Tunisia is set for a strong tourist season with visitor numbers nearing pre-pandemic levels, a government official told Reuters, bringing some badly needed foreign currency into an economy mired in crisis as bankruptcy threatens state finances.
Tourism typically accounted for around 7 percent of Tunisia’s gross domestic product but visitor numbers collapsed during the COVID pandemic, putting extra strain on an economy that was already in trouble.
However, authorities now expect about 8.5 million tourists this year, 90 percent of the 9.4 million in 2019, the last year before the pandemic, and a big jump from the 6.4 million last year, Tourism Ministry official Lotfi Mani said.
“Indications suggest a good season, with an increase in the number of reservations,” he said.
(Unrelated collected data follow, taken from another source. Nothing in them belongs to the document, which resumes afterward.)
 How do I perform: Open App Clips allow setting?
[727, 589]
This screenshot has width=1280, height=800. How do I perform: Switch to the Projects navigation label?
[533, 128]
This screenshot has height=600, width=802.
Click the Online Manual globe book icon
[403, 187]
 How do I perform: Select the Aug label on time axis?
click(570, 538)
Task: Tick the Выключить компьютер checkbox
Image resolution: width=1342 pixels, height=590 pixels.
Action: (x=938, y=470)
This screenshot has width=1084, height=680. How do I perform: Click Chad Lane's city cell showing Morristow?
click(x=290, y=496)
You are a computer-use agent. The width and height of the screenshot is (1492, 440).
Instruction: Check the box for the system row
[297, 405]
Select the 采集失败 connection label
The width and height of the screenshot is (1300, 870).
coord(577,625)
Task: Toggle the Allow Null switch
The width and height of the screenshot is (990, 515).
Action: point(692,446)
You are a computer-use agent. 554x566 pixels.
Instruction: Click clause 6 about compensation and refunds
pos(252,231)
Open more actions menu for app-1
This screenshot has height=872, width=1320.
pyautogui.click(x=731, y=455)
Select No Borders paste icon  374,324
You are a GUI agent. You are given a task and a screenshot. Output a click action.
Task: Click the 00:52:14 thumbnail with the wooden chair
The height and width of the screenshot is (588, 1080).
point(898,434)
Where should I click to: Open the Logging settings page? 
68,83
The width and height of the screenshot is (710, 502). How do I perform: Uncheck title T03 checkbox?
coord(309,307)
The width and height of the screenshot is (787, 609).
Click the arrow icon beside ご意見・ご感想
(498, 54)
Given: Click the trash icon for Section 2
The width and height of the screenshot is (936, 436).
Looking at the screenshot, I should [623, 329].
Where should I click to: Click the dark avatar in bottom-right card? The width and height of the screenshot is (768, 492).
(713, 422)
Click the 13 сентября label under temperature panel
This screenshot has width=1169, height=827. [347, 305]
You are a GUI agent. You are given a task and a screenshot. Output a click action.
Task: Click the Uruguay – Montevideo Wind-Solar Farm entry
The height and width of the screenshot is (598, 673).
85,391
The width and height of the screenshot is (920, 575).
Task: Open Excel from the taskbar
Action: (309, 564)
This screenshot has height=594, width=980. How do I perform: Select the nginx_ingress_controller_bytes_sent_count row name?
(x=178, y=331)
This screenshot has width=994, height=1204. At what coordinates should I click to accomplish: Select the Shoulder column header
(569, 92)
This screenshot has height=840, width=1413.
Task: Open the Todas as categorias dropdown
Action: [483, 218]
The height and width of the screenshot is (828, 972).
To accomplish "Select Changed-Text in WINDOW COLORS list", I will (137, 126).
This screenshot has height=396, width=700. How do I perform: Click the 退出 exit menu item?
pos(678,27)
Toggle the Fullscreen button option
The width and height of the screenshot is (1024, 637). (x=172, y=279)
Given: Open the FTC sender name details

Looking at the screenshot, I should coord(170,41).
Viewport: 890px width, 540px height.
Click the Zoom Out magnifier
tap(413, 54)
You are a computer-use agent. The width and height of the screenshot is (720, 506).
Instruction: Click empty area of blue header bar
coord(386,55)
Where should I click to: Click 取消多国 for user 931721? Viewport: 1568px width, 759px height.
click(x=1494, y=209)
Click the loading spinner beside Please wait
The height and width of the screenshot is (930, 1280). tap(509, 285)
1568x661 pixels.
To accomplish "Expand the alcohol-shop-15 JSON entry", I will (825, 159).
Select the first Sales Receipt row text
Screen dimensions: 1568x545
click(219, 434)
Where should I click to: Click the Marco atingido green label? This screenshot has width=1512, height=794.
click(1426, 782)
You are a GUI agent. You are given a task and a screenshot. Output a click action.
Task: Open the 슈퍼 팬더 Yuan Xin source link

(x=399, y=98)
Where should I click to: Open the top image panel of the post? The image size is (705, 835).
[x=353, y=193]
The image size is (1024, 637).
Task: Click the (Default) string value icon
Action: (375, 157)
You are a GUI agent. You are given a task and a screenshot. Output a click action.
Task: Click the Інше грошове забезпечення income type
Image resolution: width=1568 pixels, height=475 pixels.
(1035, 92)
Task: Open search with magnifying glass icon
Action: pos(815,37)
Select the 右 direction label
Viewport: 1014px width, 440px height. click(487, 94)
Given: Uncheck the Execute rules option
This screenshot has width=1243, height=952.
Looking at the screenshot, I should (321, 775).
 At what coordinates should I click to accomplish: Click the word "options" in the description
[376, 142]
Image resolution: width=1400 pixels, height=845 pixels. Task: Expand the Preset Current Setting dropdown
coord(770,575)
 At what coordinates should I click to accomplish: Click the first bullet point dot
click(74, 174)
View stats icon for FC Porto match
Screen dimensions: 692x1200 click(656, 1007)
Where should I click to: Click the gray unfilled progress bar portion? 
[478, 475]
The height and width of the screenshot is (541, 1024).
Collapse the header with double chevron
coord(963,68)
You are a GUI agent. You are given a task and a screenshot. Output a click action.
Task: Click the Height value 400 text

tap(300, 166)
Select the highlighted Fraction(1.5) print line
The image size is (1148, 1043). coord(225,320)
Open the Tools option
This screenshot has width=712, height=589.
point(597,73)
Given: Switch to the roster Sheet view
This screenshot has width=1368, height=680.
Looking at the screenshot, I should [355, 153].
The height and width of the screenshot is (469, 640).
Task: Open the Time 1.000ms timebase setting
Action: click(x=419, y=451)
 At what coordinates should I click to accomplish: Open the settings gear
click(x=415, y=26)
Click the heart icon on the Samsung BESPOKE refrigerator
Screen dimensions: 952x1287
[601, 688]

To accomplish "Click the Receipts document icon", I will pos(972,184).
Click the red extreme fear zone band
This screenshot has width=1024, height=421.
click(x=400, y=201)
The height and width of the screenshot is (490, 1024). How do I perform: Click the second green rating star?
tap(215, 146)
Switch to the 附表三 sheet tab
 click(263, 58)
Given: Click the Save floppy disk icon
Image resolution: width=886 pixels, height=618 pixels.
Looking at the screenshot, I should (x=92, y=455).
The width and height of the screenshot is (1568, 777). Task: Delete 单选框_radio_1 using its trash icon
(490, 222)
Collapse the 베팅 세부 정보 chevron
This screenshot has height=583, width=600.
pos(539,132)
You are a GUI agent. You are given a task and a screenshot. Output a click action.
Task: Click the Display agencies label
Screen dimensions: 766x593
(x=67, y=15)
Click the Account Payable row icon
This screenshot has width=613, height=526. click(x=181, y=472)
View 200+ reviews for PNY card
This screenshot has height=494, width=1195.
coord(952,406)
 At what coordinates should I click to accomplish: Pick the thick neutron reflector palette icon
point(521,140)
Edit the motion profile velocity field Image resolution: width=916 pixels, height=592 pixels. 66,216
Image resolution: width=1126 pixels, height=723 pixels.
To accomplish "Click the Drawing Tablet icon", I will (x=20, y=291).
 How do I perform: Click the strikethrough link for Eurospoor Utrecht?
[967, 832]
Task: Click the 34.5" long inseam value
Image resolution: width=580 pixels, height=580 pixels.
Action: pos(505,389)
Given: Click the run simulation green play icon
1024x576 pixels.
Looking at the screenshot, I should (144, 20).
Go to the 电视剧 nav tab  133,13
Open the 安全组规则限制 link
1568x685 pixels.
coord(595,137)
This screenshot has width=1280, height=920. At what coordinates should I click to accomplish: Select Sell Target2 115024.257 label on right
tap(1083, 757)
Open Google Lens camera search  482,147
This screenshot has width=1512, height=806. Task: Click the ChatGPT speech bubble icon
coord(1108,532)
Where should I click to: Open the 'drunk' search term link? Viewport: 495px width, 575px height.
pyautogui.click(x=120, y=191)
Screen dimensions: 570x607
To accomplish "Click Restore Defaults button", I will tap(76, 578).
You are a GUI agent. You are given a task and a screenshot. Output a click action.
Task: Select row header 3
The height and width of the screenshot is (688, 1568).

Tourism revenue to the end of May was about 1.7 billion dinars ($550 million), a 57 percent increase from the same period last year.
Even a very good tourism season would only go a small way towards alleviating the massive hole in Tunisia’s public finances, which has led to shortages of some foods and medicine, or to strengthen its overall economy.
Foreign currency reserves have fallen to 91 days of exports from 123 days a year ago and credit ratings agency Fitch has graded Tunisian sovereign debt as junk, signalling market fears it may default on foreign loans.
Donors are waging a last-ditch effort to persuade President Kais Saied to agree terms with the International Monetary Fund for a bailout, but it is far from clear if any agreement can be reached.
Though Tunisia has a wealth of historic heritage from ancient civilisations, Berber tribes, Islamic dynasties and Mediterranean naval powers, tourism there is mostly focused on beach resorts and short-stop cruise ships.
“It’s a very beautiful place,” said Polish tourist Anna Glan in the whitewashed village of Sidi Bou Said overlooking the glittering blue bay of Tunis.
For the village’s many businesses that cater to tourists, their return is good news, even if Tunisia’s overall economic outlook is increasingly bleak.
“We’re eagerly awaiting a good tourism season and we’re very optimistic because the signs are positive,” said Tawfik el-Hakil, frying traditional donuts for visitors in Sidi Bou Said. “Tour ships are coming and hotel reservations are full.”